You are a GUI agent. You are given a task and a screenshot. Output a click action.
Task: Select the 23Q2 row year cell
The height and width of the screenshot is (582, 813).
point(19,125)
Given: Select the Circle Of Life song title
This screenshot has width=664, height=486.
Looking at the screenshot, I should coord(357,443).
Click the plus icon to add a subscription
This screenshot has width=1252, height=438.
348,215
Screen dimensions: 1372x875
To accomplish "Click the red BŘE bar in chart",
_ _ _ _ _
## YOUR OBJECTIVE:
What lines in the records above include the string "Select"? Copy each one.

## EXERCISE ANSWER:
Task: Select the 23Q2 row year cell
Given: Select the Circle Of Life song title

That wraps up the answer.